Data in this exercise:
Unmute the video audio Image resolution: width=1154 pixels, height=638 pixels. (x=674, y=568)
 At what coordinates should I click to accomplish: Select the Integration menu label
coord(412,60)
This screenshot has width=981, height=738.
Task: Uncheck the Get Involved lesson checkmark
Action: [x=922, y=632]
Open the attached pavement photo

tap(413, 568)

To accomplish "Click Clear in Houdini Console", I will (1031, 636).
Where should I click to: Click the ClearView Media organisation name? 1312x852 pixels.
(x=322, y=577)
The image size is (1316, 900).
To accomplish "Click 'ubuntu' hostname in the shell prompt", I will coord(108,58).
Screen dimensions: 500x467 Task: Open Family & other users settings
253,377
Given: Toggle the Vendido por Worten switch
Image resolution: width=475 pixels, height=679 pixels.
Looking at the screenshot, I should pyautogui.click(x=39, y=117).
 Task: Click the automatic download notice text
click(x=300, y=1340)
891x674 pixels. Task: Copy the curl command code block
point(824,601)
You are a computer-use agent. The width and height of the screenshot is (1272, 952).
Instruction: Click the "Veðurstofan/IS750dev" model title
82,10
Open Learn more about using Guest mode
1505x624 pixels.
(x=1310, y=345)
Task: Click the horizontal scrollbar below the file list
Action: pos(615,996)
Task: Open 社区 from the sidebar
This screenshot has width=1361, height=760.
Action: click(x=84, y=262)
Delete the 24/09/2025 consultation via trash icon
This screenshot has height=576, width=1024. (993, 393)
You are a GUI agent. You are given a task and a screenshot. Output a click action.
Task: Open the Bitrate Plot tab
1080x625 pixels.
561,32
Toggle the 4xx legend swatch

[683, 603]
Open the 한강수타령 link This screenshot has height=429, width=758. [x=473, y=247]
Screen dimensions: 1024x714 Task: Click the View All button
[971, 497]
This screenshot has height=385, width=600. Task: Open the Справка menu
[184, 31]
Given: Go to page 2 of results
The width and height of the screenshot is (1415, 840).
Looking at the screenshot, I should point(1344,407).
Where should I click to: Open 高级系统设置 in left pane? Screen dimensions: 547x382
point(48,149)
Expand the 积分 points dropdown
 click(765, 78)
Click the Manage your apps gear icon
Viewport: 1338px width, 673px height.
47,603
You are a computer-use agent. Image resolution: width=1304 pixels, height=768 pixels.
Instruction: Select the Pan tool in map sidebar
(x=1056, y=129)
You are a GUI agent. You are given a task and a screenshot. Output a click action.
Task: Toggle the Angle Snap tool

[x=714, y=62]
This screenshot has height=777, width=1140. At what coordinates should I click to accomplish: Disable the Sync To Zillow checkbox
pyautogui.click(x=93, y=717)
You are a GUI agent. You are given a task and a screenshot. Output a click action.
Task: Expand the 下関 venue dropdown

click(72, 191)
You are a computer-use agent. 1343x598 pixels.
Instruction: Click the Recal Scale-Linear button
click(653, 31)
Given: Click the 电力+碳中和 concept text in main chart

Task instructions: Copy verbatim, from the listing above, each line from the one containing "Screen dimensions: 500x467" down to the one containing "Open Learn more about using Guest mode", inclusive.

Exercise response:
Screen dimensions: 500x467 Task: Open Family & other users settings
253,377
Given: Toggle the Vendido por Worten switch
Image resolution: width=475 pixels, height=679 pixels.
Looking at the screenshot, I should pyautogui.click(x=39, y=117).
 Task: Click the automatic download notice text
click(x=300, y=1340)
891x674 pixels. Task: Copy the curl command code block
point(824,601)
You are a computer-use agent. The width and height of the screenshot is (1272, 952).
Instruction: Click the "Veðurstofan/IS750dev" model title
82,10
Open Learn more about using Guest mode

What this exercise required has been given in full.